Duncan Greive looks back at the brief and blighted Mark Weldon era.
Last night I watched Mark Weldon complete what would turn out to be his final act as CEO of MediaWorks from the back of a refurbished warehouse in Mt Eden. He stood on stage alongside NBC’s Chris Taylor to announce the replacement of FOUR with Bravo, and the arrival of the Real Housewives franchise to Auckland.
Weldon looked deflated, and spoke in a monotone about how the youth have abandoned television for YouTube. It was a downer. The room was quiet as a tomb, and Jay Jay Harvey struggled to rouse energy for the main presentation to follow.
Afterwards he tried to exit through the main entrance, but a rolling door was descending too fast for him to make it out. The last I saw he was striding purposefully up Water St into the sunset, on his way to resign his position as head of MediaWorks and thus end the most turbulent reign of any media boss in recent memory.
It all started with such bombast and promise. I remember watching in something like awe: Weldon on stage on the waterfront, announcing the arrival of a new media company born from the ashes of the old MediaWorks, without the crippling debt and with a mandate to turn to face the future. There was comedy, reality and Paul Henry… But there was little said about news.
In my enthusiastic appraisal of the event – still the most brilliantly choreographed of its type I’ve ever attended – I managed to miss the fact John Campbell, the network’s star, was nowhere to be seen. And that, Henry aside, other news products were notably low in the mix. Who could care about that when The Bachelor was coming?!
I wrote it up excitedly, and Weldon emailed a link around to all staff the following day. For our little startup website, the post was a big hit. All summer we and most other media watchers remained Weldon optimists. He seemed a strong, decisive leader – even when he shitcanned Natalia Kills and Willy Moon, the two best reality TV villains we’ve ever had, it was quick and unwavering.
The same could not be said for his next big decision, though. John Drinnan broke the news that Campbell Live was ‘up for review’. In reality, it was already as good as dead. Despite it rating its butt off for six weeks as its fans desperately tried to save it, the show was shut down in late May.
That era was a sign of things to come, evidence of the two blindspots he had as a leader. Firstly, he badly misread low ratings as public indifference. The sight of massed protestors outside Flower Street was a remarkable one. Had he handled things differently – at least waiting until the end of the year, and giving Campbell more of a chance to evolve his show – the same result might have been achieved without such catastrophic damage to the company’s brand.
Speaking on Nine to Noon yesterday, ex-Herald editor Gavin Ellis described Weldon’s performance as analogous to Monty Python’s ‘The Black Knight’ sketch, which is how it would prove.
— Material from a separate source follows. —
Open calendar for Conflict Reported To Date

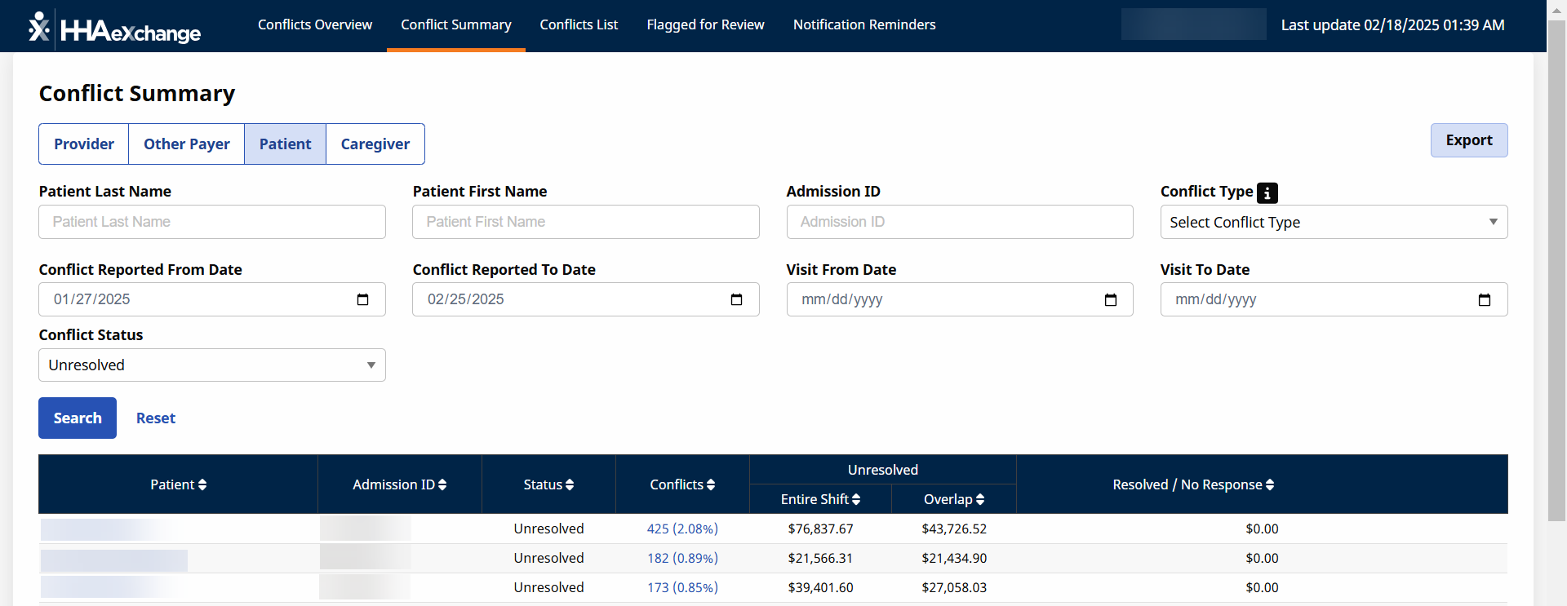click(736, 300)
Weldon wasn’t chastened by the public response to Campbell’s axing. If anything, he was emboldened. He followed the announcement that he had got rid of one of the country’s most popular journalists with the announcement he had hired one of its most loathed in Rachel Glucina. She was to lead a gossip website, despite, as Russell Brown pointed out, having had trouble getting gossip out of people for a number of years now. It did not go well.
The ill-will those two decisions created meant that every new show MediaWorks launched was trudging up a steep incline, trying to convince a bitter public to give them a chance. Thus Newsworthy and then Story, each of which showed tremendous promise, had to gut it out against waves of fury which rightly belonged to the executive.
A few months later, he announced the end of the channel’s quarter-century old investigative reporting team, mere months after arguably its finest hour: the quashing of Teina Pora’s sentence for rape and murder.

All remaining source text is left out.